I told my therapist about this project, and one of her first reactions was "oh so you can't skip a day". It's creepy when someone knows you that well. Today I spent a lot of my session talking about performance art, because I when I don't want to confront something I talk about things I know a lot of weird little facts. Usually she doesn't let me, today she let it slide, but that got me thinking about art and the relationship between audience and artist.
I spend a lot of time in the folk music world, and as a professional fly on the wall one of my favorite, albeit creepy, things is to do is to watch people come up to musical artists after the show. It's such an intense and strange relationship, when one side has watched the other unzip their chest and leave it open on stage, and the other side has to take responsibility for unzipping their chest and leaving it open on stage. Those artists give so much of themselves to their audience, it's impressive, but the thought of it scares the living daylights out of me.
I do like a good honest post, and for sure the blog entries that are more personal do better than other ones. I think we're all voyeurs, we're all curious, and we're all ready to whisper that next thing in another person's ear to keep life interesting. I am also heavily edited on here and have the entire internet between me and any readers (even if those readers are close friends), so I think what I'm getting at is we all owe our audiences exactly what we want to give them.
People demand a lot from artists, and a lot of what they demand is emotional labor. There are people in my life that I'm sure only share things with me because of how honest they perceive I am in my art.

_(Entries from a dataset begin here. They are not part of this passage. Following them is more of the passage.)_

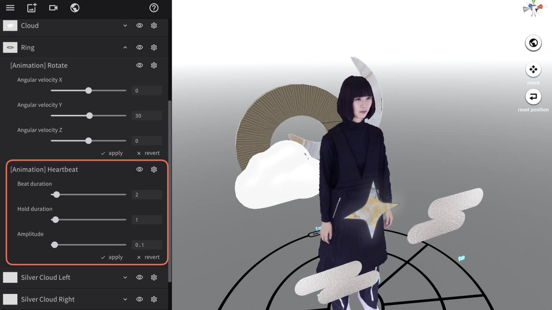Click the globe button on the right side

[533, 43]
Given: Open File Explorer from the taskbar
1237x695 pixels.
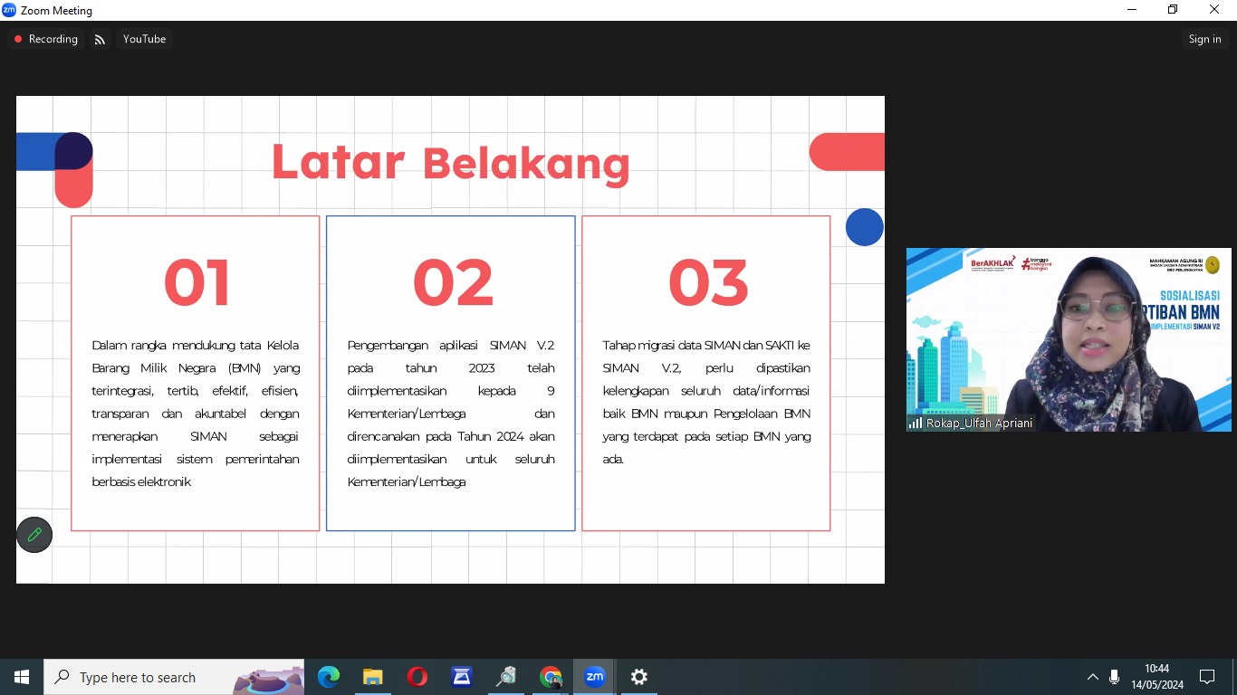Looking at the screenshot, I should tap(372, 677).
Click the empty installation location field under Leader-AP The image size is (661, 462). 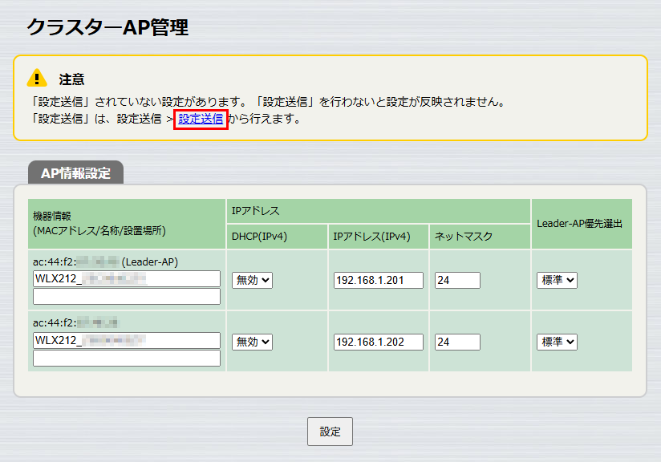(x=126, y=297)
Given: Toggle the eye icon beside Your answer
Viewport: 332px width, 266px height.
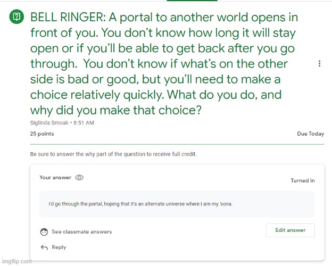Looking at the screenshot, I should click(x=79, y=178).
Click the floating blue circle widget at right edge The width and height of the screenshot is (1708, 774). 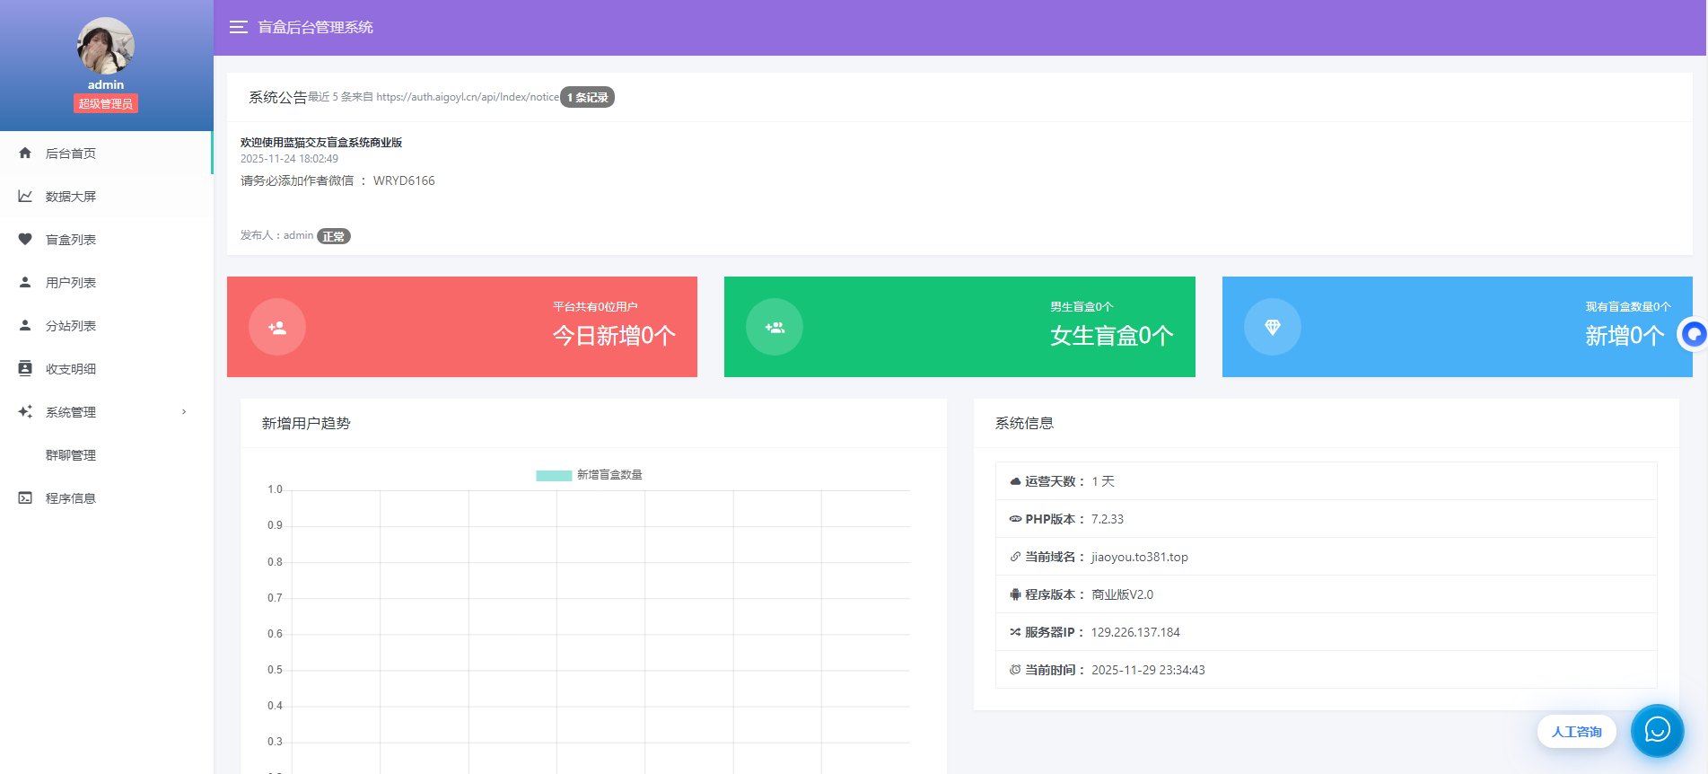coord(1693,335)
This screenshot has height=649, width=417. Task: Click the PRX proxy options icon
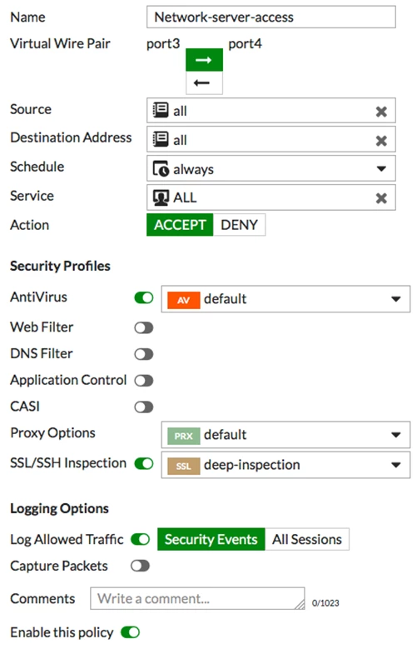(x=184, y=436)
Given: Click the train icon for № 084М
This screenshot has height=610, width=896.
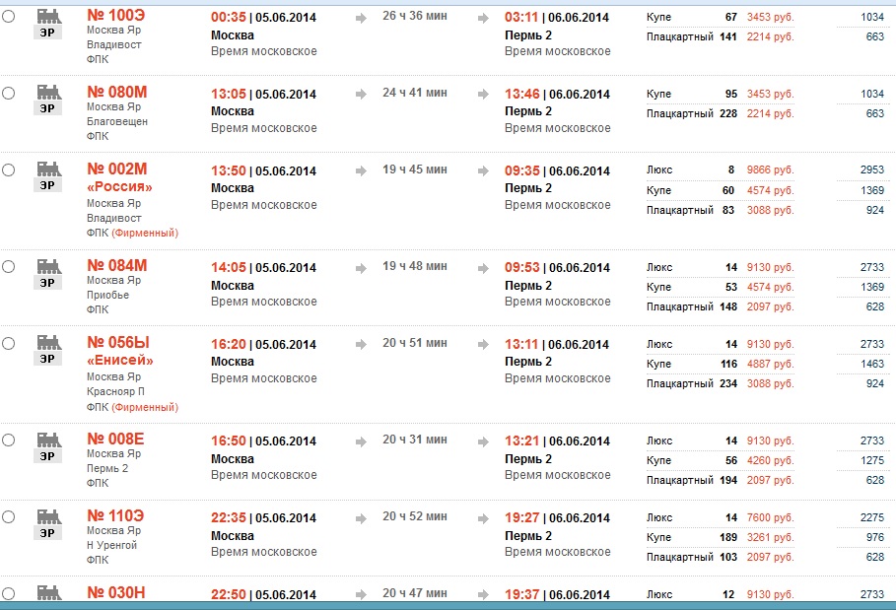Looking at the screenshot, I should [47, 272].
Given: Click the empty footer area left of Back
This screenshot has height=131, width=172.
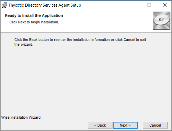Looking at the screenshot, I should [x=44, y=125].
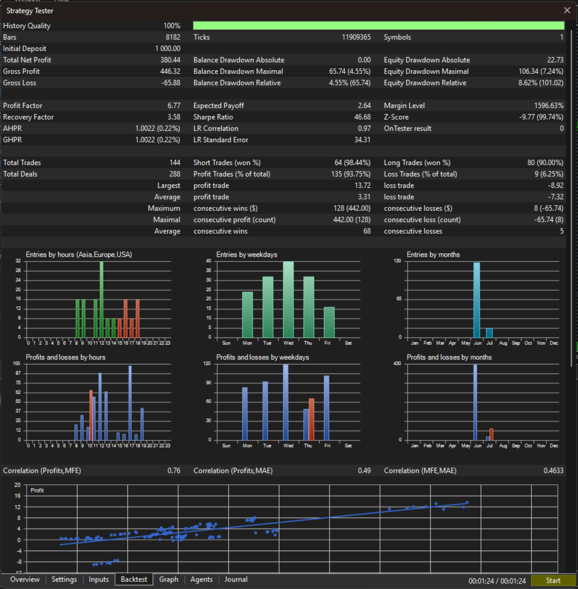Screen dimensions: 578x589
Task: Switch to the Graph tab
Action: pos(169,579)
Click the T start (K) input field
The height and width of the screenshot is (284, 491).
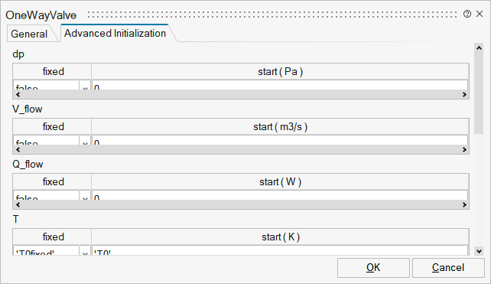click(280, 250)
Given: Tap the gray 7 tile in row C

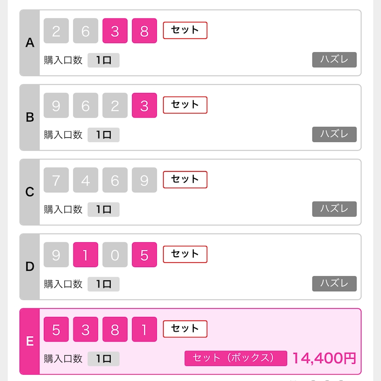Looking at the screenshot, I should point(56,180).
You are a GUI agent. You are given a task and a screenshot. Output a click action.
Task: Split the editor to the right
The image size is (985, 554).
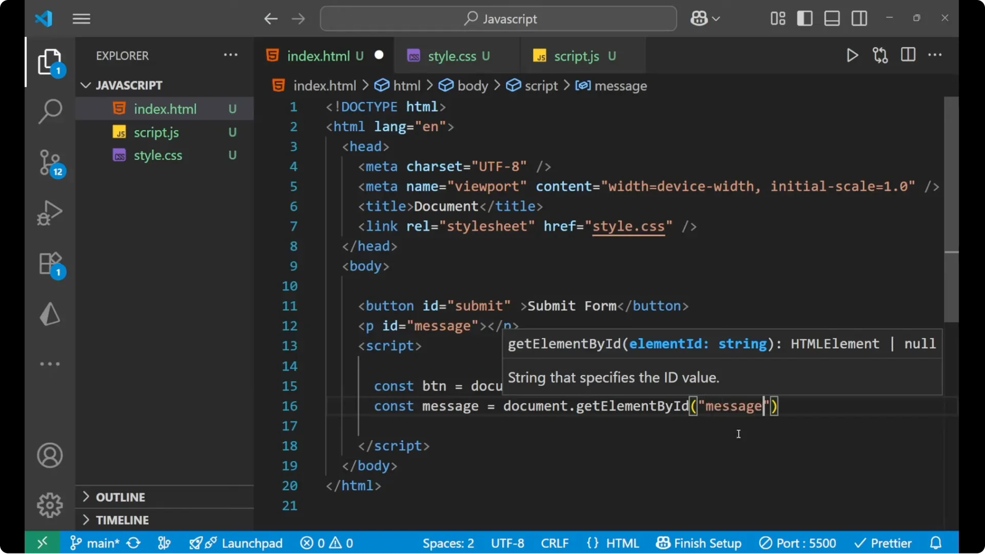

There are other people in my life that hand me their burdens as if I asked for them and am qualified to help them with them because of how honest they perceive I am in my art. I know so many other artists who have those exact same relationships, some are better at managing that that I am, others are not. I do not mean to complain about this, because trust is so precious and rare these days, but it is often overwhelming and strange.
I know artists that share absolutely nothing about their lives outside of what is carefully curated, others like me are a little messier and share a version of ourselves for public consumption, and still others are willing to share more of themselves whenever the public asks for more. None are wrong. As per my posts about art practice early on in this blog I don't actually have an answer for what's right.
Maybe I shoot this one out into my friends list that is full of talented artists, what do we owe our audience?